Sábado Santo 7 de abril de 2012
Queridos hermanos y hermanas!
Pascua es la fiesta de la nueva creación. Jesús ha resucitado y no
morirá de nuevo. Ha descerrajado la puerta hacia una nueva vida que ya
no conoce ni la enfermedad ni la muerte. Ha asumido al hombre en Dios
mismo. «Ni la carne ni la sangre pueden heredar el reino de Dios», dice
Pablo en la Primera Carta a los Corintios (15,50).
El escritor
eclesiástico Tertuliano, en el siglo III, tuvo la audacia de escribir
refriéndose a la resurrección de Cristo y a nuestra resurrección: «Carne
y sangre, tened confianza, gracias a Cristo habéis adquirido un lugar
en el cielo y en el reino de Dios» (CCL II, 994). Se ha abierto una
nueva dimensión para el hombre. La creación se ha hecho más grande y más
espaciosa. La Pascua es el día de una nueva creación, pero precisamente
por ello la Iglesia comienza la liturgia con la antigua creación, para
que aprendamos a comprender la nueva.
- - -
## TAREAS:
1. Reproduce literalmente el fragmento del texto sobre la Pascua que empieza en "Pascua es la" y termina en "comprender la nueva.".
2. Según el texto sobre la Pascua, ¿en qué siglo escribió Tertuliano?

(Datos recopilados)
- - -
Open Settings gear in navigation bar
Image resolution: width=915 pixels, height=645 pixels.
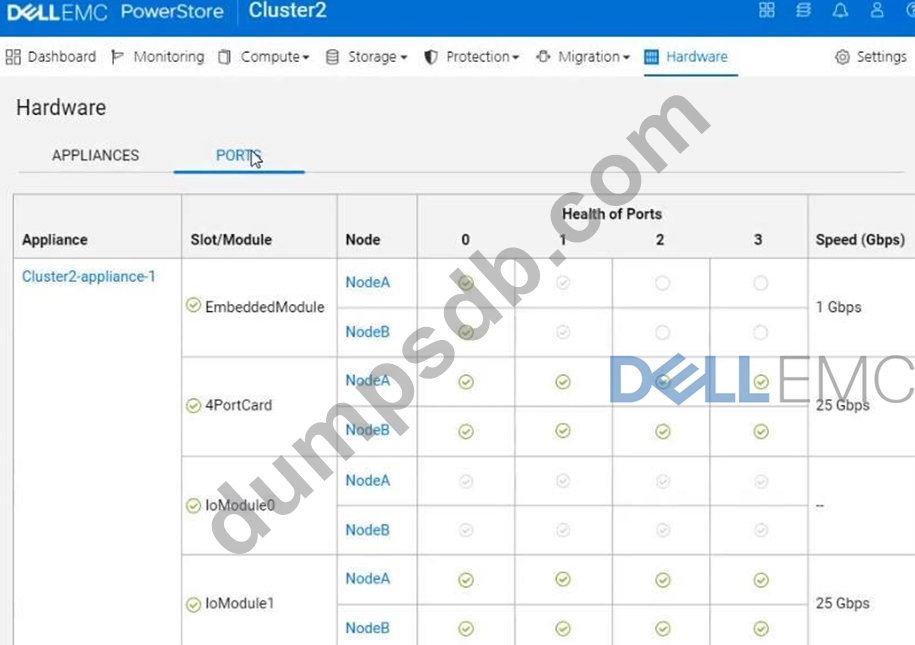click(870, 57)
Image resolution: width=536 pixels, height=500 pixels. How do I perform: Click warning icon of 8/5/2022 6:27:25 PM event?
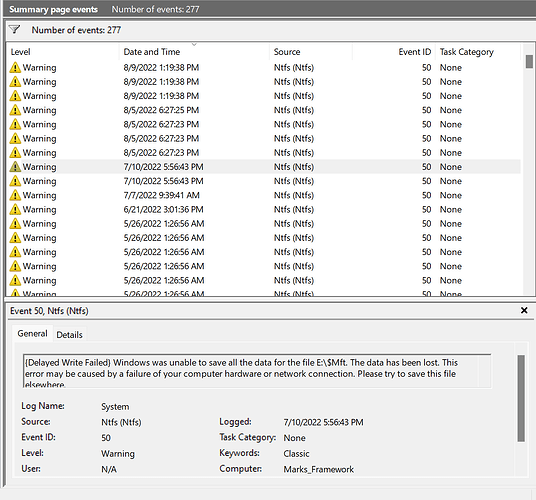tap(15, 110)
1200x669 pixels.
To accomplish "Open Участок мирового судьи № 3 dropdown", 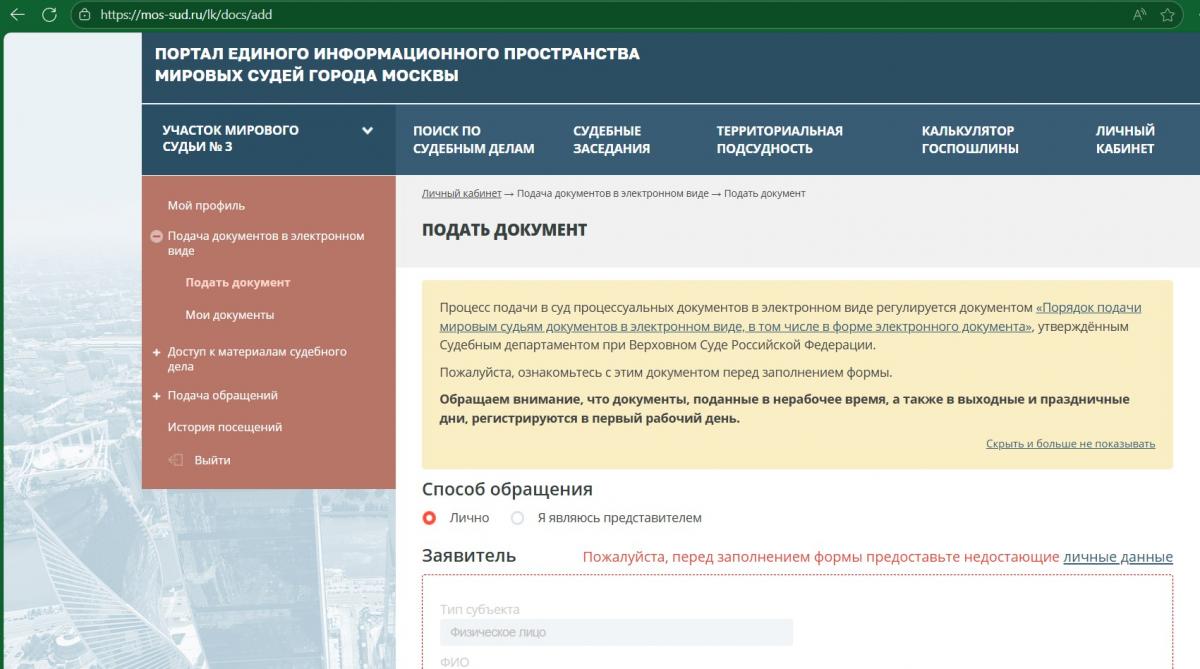I will click(367, 131).
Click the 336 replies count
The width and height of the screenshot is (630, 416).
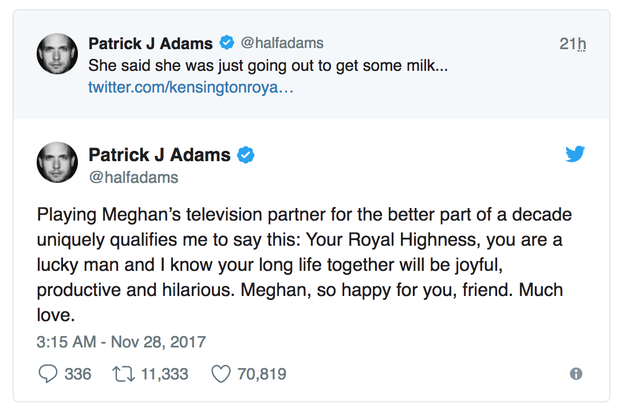point(78,374)
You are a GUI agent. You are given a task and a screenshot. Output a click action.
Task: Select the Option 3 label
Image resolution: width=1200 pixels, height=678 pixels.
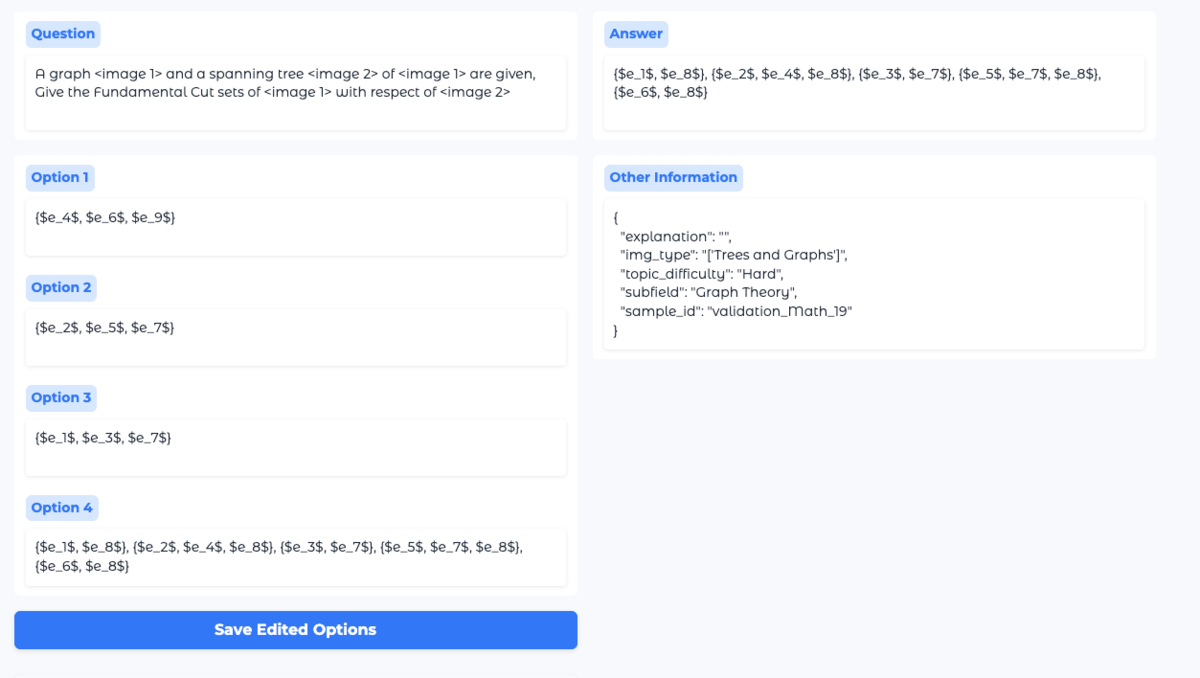(61, 398)
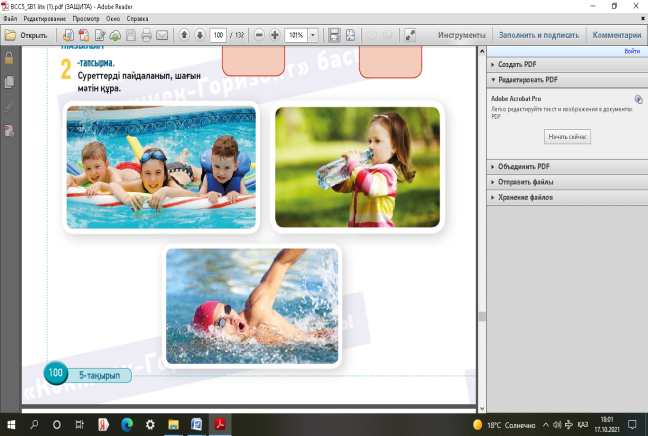Image resolution: width=648 pixels, height=436 pixels.
Task: Click the print icon in toolbar
Action: pyautogui.click(x=146, y=35)
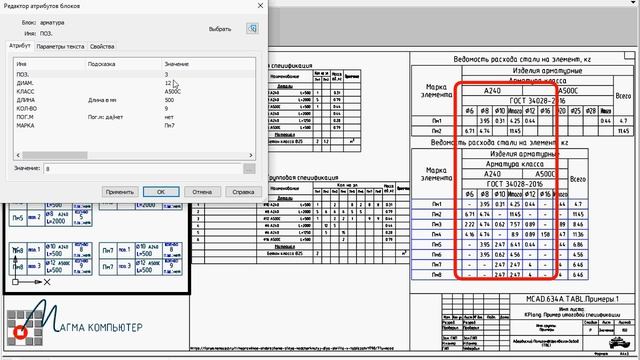Select the КОЛ-ВО attribute row
Image resolution: width=640 pixels, height=360 pixels.
134,109
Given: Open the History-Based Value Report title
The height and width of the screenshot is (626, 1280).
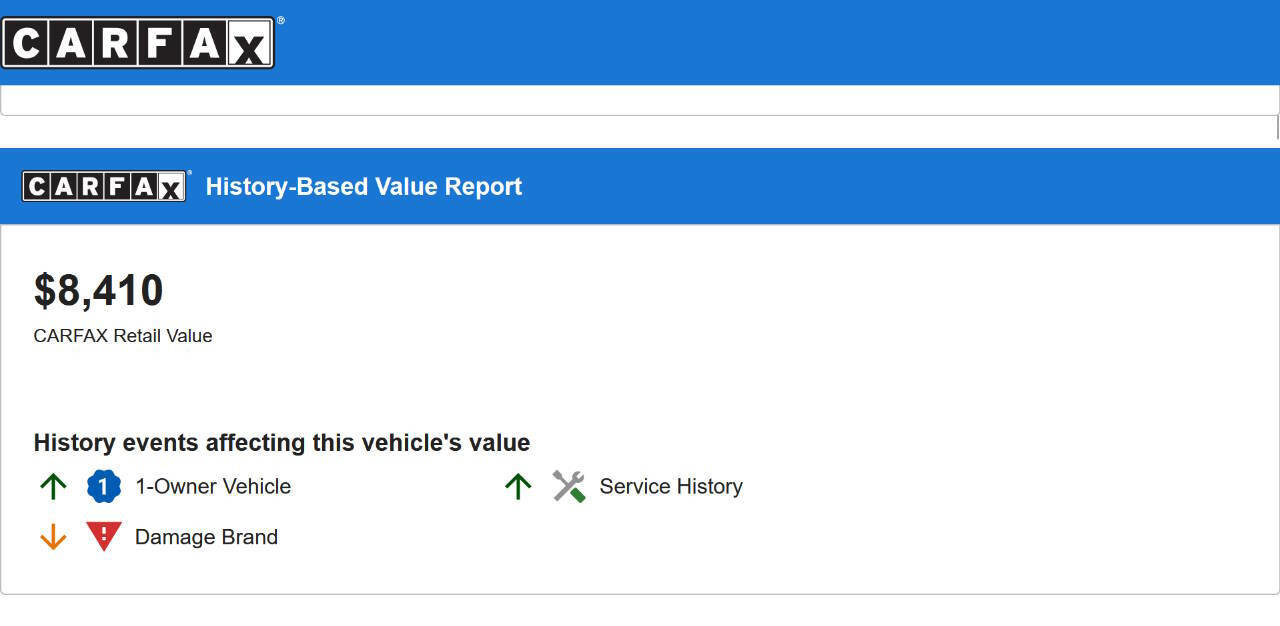Looking at the screenshot, I should point(363,186).
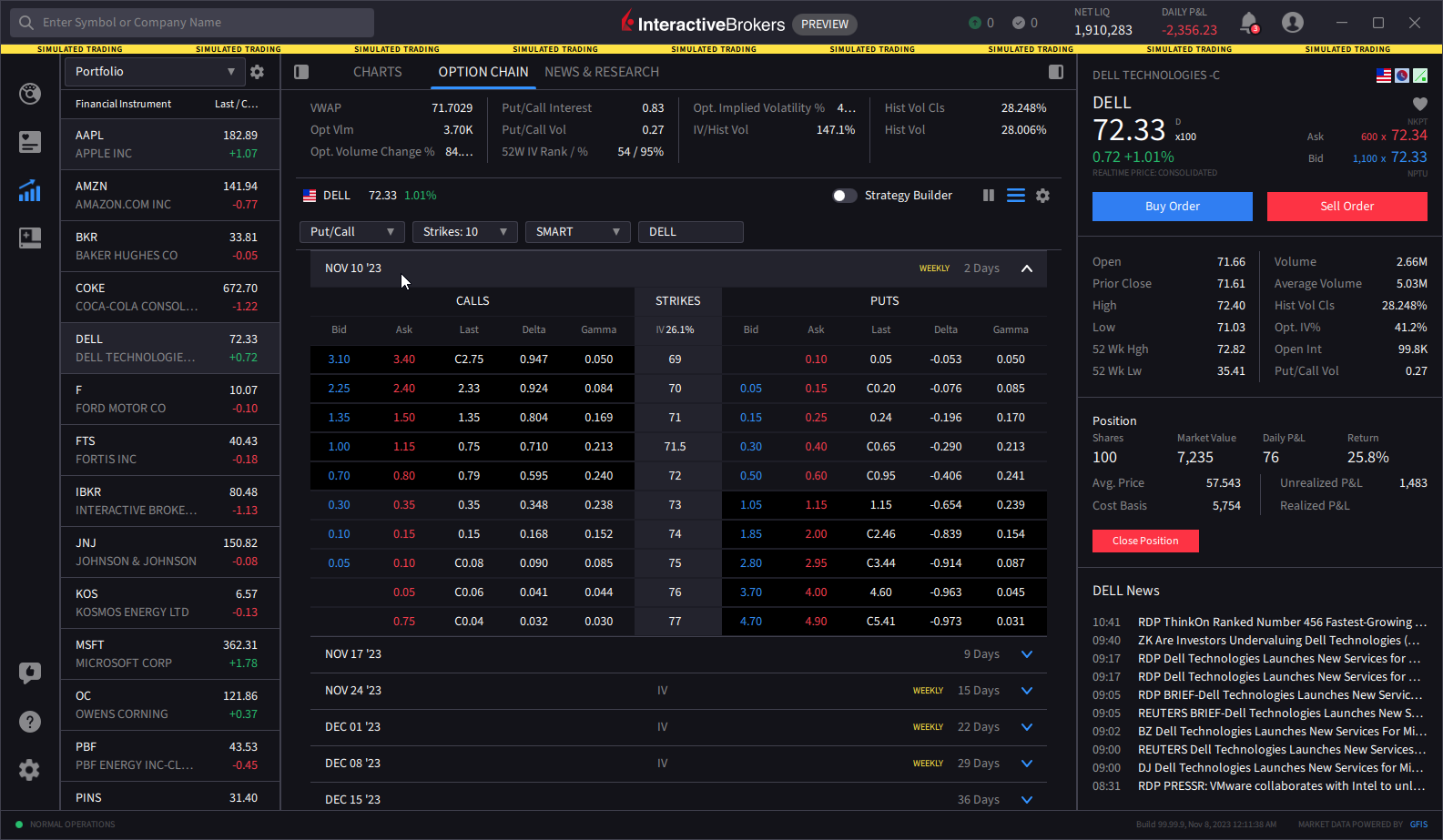Open portfolio settings gear icon
Screen dimensions: 1443x840
[x=257, y=72]
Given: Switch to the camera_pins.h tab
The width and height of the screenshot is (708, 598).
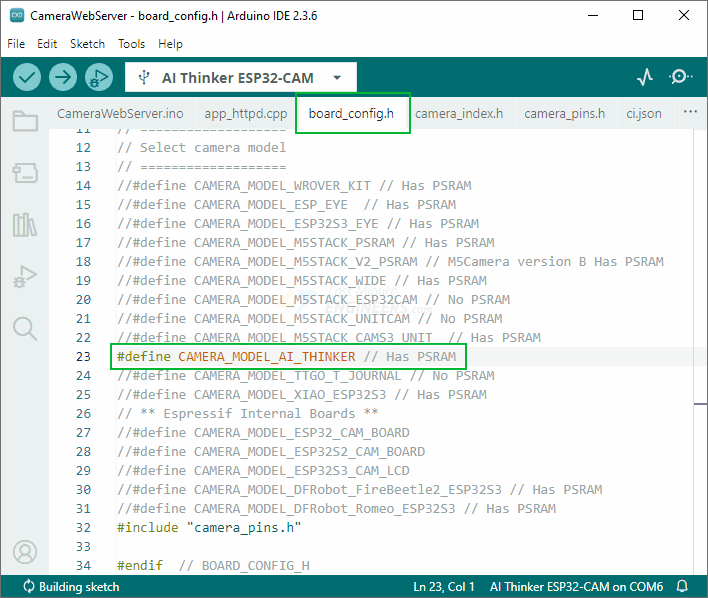Looking at the screenshot, I should [564, 113].
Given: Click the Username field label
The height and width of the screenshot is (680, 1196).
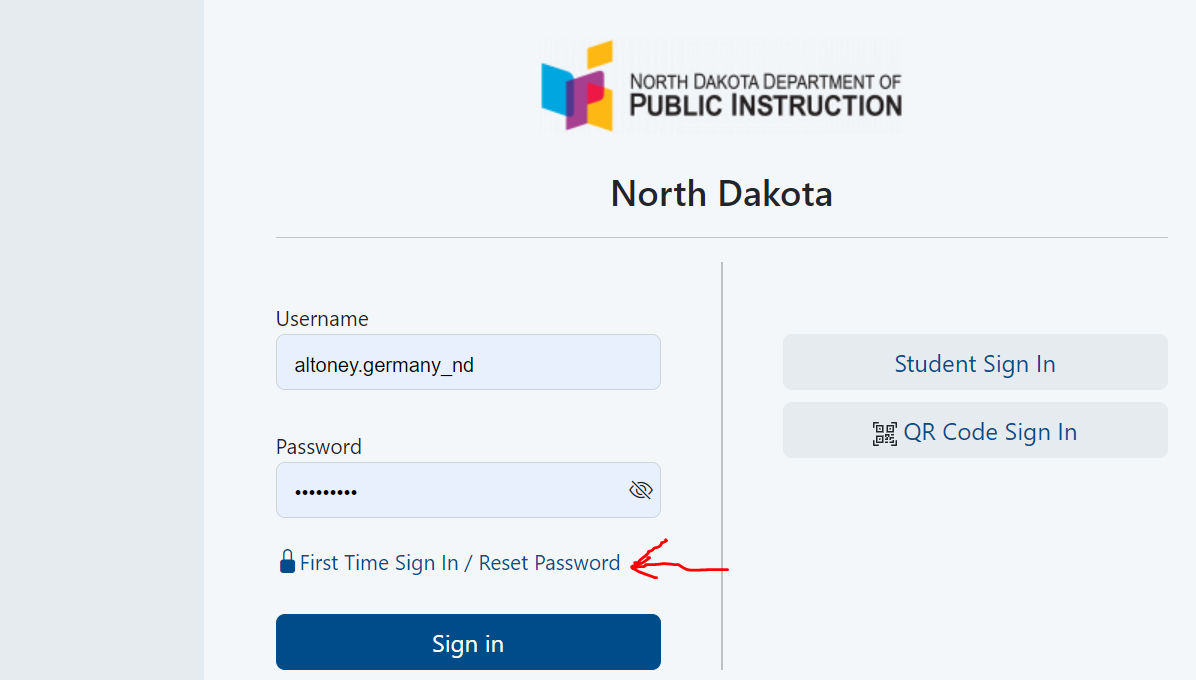Looking at the screenshot, I should coord(322,319).
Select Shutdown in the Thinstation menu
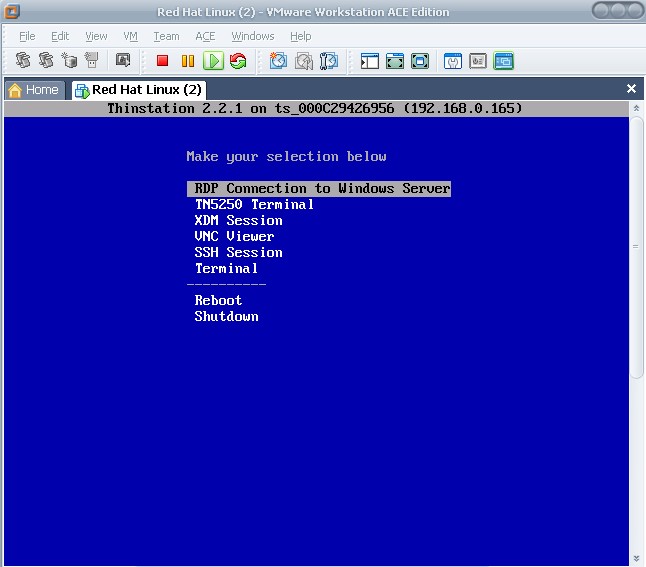This screenshot has width=646, height=567. (x=227, y=316)
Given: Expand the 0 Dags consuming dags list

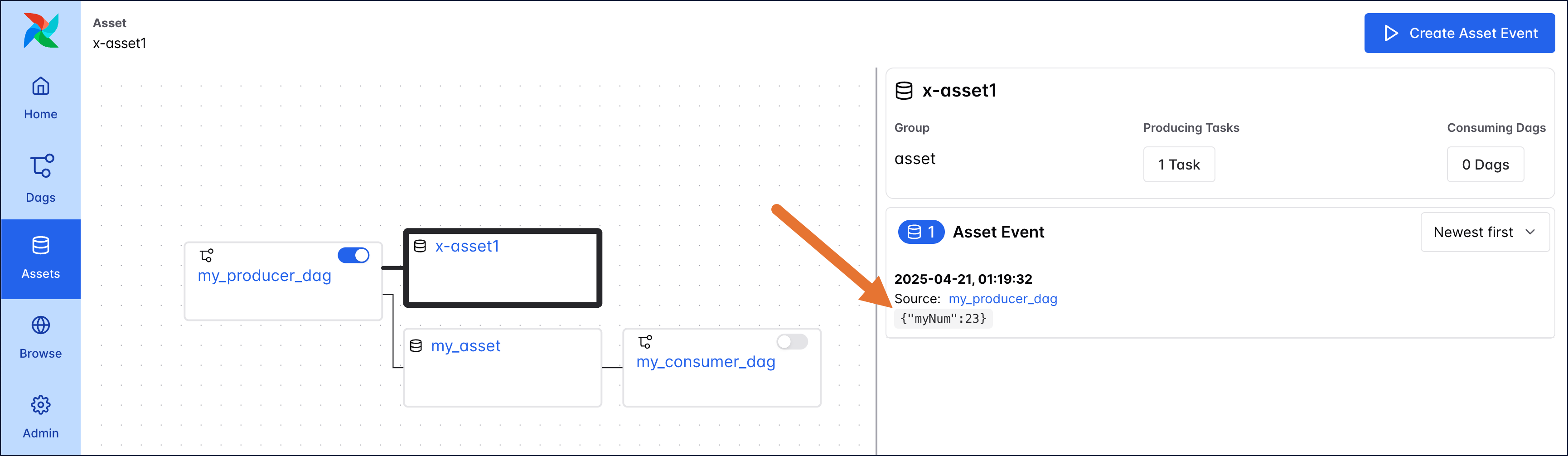Looking at the screenshot, I should [1486, 164].
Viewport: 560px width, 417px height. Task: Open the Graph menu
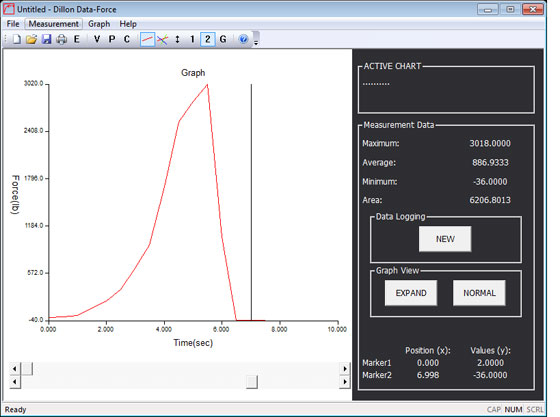tap(99, 24)
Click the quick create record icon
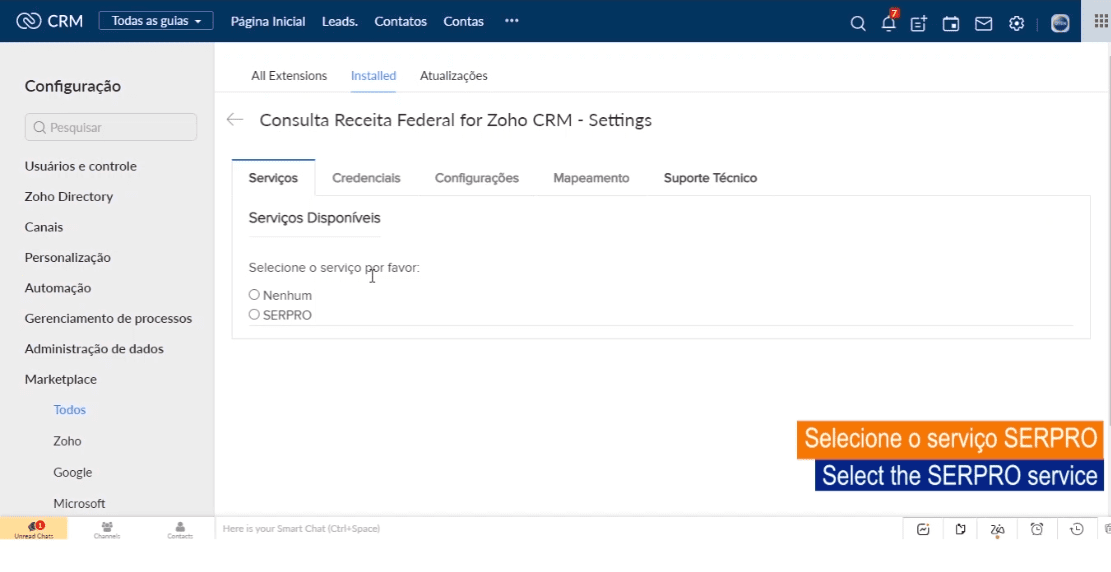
- - -
## RESPUESTAS DEL EJERCICIO:
1.
Pascua es la fiesta de la nueva creación. Jesús ha resucitado y no
morirá de nuevo. Ha descerrajado la puerta hacia una nueva vida que ya
no conoce ni la enfermedad ni la muerte. Ha asumido al hombre en Dios
mismo. «Ni la carne ni la sangre pueden heredar el reino de Dios», dice
Pablo en la Primera Carta a los Corintios (15,50).
El escritor
eclesiástico Tertuliano, en el siglo III, tuvo la audacia de escribir
refriéndose a la resurrección de Cristo y a nuestra resurrección: «Carne
y sangre, tened confianza, gracias a Cristo habéis adquirido un lugar
en el cielo y en el reino de Dios» (CCL II, 994). Se ha abierto una
nueva dimensión para el hombre. La creación se ha hecho más grande y más
espaciosa. La Pascua es el día de una nueva creación, pero precisamente
por ello la Iglesia comienza la liturgia con la antigua creación, para
que aprendamos a comprender la nueva.

2. En el siglo III.